• Texto para leitura:
Neste sentido, a prestação social de serviços públicos quanto à distribuição de equipamentos de


consumo coletivo são extremamente desiguais, com as áreas mais pobres apresentando um
déficit de sistemas de drenagem e saneamento, equipamentos de saúde e educação, áreas de
lazer e espaços verdes. (FERNANDES Apud CARVALHO, RODRIGUES, 2013).

Os movimentos sociais avançam na luta por uma sociedade democrática. “A política de


desenvolvimento urbano que não tiver como prioridade atender às necessidades essenciais da
população pobre das cidades estará em pleno conflito com as normas constitucionais
norteadoras dessa política, com o sistema internacional de proteção dos direitos humanos”
(CARVALHO, RODRIGUES, 2013). Visto isso, “a partir do momento em que a revolução do
pensamento se formar – e já está se formando –, teremos um Direito mais próximo, mais
tecnológico e menos burocrata” (FILHO, 2012, p.99).

• Itens exibidos:
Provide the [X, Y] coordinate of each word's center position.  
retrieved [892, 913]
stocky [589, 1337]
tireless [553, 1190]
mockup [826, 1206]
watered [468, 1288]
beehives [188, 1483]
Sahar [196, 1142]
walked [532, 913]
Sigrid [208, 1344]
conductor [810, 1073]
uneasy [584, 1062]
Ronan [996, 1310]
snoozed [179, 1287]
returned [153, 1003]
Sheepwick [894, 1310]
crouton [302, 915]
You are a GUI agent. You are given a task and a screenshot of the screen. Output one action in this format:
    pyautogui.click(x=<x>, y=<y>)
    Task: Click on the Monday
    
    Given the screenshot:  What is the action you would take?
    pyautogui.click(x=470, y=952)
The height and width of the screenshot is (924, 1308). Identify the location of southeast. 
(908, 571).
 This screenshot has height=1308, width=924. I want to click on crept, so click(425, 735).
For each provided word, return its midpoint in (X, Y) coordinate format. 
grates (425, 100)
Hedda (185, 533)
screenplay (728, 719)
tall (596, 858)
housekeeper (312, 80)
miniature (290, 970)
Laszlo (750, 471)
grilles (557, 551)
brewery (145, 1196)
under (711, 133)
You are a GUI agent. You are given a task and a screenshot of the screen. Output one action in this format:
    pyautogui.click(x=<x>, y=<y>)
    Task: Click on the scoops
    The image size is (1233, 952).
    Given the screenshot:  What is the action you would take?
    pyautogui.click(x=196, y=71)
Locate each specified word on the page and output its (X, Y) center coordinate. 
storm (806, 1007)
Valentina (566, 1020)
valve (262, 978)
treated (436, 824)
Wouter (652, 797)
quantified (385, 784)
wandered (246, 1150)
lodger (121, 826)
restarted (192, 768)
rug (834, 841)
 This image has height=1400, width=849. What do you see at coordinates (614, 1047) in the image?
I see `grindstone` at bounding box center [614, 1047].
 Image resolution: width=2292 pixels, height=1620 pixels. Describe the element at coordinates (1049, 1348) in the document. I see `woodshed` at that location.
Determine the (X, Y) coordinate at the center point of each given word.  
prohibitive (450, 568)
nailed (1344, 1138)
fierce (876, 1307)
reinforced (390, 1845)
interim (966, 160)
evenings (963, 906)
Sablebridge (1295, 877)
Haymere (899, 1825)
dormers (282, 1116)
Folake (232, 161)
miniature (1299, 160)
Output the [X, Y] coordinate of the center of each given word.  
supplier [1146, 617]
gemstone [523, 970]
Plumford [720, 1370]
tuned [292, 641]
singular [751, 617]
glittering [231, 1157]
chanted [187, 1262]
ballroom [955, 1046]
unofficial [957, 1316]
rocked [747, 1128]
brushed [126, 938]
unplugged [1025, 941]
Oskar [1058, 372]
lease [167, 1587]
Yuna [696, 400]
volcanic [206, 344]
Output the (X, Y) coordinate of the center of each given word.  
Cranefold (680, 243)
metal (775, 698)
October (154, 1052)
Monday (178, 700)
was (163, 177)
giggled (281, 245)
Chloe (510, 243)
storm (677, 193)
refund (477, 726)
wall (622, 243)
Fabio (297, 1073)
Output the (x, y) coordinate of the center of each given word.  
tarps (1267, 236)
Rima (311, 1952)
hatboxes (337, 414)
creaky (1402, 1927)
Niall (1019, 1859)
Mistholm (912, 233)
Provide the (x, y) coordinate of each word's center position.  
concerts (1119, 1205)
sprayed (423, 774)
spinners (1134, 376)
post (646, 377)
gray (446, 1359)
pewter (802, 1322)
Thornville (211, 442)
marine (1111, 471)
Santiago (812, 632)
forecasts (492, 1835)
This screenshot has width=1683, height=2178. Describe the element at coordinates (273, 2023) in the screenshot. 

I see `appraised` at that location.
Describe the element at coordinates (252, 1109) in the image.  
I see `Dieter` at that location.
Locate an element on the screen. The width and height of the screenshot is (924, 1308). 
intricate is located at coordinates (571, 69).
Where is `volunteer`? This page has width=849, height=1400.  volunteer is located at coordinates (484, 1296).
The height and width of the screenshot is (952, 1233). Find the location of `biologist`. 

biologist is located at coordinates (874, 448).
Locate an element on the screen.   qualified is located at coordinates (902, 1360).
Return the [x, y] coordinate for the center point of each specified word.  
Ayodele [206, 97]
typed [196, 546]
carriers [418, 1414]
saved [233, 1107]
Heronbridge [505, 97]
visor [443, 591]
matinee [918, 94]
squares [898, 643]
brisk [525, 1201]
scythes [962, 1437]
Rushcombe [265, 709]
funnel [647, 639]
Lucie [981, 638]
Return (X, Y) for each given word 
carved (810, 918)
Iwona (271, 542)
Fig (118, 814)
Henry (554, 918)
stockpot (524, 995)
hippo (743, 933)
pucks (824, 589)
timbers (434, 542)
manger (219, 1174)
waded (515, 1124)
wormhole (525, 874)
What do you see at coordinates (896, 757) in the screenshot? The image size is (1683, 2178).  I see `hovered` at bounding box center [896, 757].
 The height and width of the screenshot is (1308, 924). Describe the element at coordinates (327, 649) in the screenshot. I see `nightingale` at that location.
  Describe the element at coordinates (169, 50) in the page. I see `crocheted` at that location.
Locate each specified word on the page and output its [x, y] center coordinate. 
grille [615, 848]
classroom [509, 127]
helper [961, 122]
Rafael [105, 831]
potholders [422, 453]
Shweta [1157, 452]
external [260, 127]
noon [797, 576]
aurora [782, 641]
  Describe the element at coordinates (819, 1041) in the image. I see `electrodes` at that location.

• Tarefa: Reproduza todo o trecho do texto sobre desigualdade urbana, desde "Os movimentos sociais" até "(FILHO, 2012, p.99).", trocando "movimentos sociais" por "coletivos urbanos".

• Resposta:
Os coletivos urbanos avançam na luta por uma sociedade democrática. “A política de


desenvolvimento urbano que não tiver como prioridade atender às necessidades essenciais da
população pobre das cidades estará em pleno conflito com as normas constitucionais
norteadoras dessa política, com o sistema internacional de proteção dos direitos humanos”
(CARVALHO, RODRIGUES, 2013). Visto isso, “a partir do momento em que a revolução do
pensamento se formar – e já está se formando –, teremos um Direito mais próximo, mais
tecnológico e menos burocrata” (FILHO, 2012, p.99).